## WORK INSTRUCTION
Copy, from the data below, every line that has "Madera" in it.

## Stored records
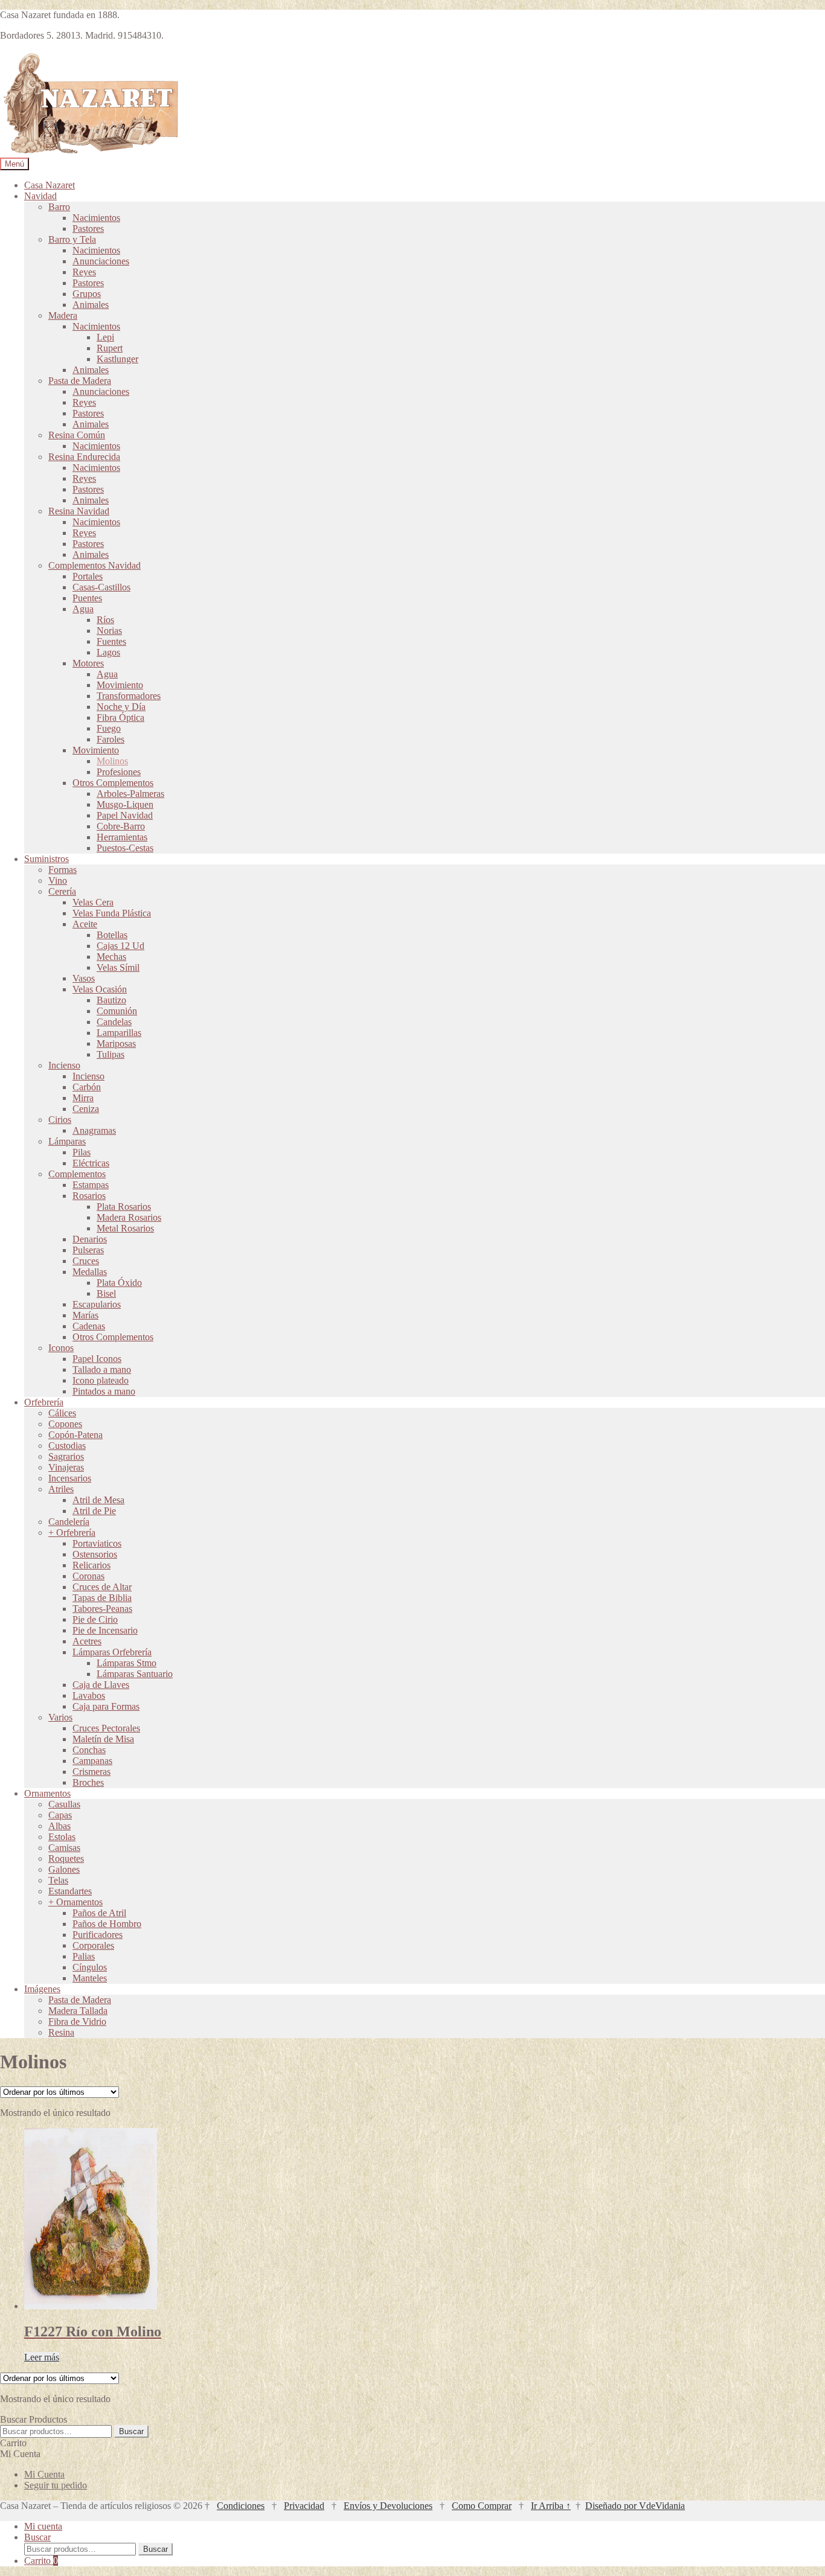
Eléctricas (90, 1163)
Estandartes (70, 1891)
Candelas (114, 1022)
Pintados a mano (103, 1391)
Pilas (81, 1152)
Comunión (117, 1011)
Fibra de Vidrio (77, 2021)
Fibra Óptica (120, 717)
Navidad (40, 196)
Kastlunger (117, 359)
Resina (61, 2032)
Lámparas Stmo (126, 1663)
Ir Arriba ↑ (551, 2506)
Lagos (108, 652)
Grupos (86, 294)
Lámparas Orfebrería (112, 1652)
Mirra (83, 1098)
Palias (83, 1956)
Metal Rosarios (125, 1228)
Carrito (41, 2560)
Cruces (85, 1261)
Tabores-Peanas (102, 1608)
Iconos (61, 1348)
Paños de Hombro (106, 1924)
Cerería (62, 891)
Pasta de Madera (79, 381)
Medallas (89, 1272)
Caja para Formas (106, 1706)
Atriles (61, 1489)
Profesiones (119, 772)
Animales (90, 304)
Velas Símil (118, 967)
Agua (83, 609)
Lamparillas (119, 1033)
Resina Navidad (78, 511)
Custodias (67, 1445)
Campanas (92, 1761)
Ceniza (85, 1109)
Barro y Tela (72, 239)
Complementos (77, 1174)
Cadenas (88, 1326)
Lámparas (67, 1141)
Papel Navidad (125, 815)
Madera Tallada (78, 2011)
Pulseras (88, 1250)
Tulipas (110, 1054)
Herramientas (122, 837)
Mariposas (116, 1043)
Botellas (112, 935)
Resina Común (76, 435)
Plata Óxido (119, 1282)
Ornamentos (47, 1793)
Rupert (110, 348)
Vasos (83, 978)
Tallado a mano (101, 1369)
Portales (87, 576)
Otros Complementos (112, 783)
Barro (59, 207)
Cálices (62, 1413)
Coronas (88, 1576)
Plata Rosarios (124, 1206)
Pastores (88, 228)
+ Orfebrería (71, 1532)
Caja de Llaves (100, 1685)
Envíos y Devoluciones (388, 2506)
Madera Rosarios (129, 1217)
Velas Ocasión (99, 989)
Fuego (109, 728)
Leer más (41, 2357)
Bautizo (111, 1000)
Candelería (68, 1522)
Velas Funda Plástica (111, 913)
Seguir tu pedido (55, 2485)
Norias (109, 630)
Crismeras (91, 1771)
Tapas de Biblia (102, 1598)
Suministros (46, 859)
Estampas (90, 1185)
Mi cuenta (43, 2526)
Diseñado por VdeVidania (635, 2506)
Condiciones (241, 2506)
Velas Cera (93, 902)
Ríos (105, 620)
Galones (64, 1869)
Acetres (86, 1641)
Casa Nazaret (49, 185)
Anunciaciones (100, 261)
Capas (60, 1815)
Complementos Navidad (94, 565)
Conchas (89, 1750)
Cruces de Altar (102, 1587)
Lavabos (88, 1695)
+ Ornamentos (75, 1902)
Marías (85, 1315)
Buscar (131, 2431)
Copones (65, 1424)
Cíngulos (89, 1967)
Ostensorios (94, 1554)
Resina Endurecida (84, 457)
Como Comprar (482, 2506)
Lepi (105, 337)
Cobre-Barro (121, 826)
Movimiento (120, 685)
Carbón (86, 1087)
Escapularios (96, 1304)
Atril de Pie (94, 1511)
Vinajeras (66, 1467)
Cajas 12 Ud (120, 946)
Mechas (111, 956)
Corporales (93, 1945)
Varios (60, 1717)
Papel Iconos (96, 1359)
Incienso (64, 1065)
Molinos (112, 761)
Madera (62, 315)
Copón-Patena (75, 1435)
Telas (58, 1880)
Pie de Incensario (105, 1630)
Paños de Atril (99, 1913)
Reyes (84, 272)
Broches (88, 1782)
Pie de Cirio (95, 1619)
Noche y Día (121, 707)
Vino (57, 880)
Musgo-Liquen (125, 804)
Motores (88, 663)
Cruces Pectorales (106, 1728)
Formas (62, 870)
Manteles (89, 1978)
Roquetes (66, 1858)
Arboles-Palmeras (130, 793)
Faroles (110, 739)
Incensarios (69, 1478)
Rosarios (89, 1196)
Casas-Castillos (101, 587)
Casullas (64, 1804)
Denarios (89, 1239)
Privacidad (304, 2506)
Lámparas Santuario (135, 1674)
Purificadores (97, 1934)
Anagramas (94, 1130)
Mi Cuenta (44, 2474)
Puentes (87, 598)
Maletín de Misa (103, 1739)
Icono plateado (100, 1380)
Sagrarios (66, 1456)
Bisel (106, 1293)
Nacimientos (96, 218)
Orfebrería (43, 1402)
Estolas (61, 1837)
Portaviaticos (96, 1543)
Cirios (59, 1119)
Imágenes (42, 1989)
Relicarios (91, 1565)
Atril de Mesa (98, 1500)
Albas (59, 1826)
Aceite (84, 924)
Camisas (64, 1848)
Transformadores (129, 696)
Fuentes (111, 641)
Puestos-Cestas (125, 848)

## FINISHED TASK
Pasta de Madera (79, 381)
Madera Tallada (78, 2011)
Madera Rosarios (129, 1217)
Madera (62, 315)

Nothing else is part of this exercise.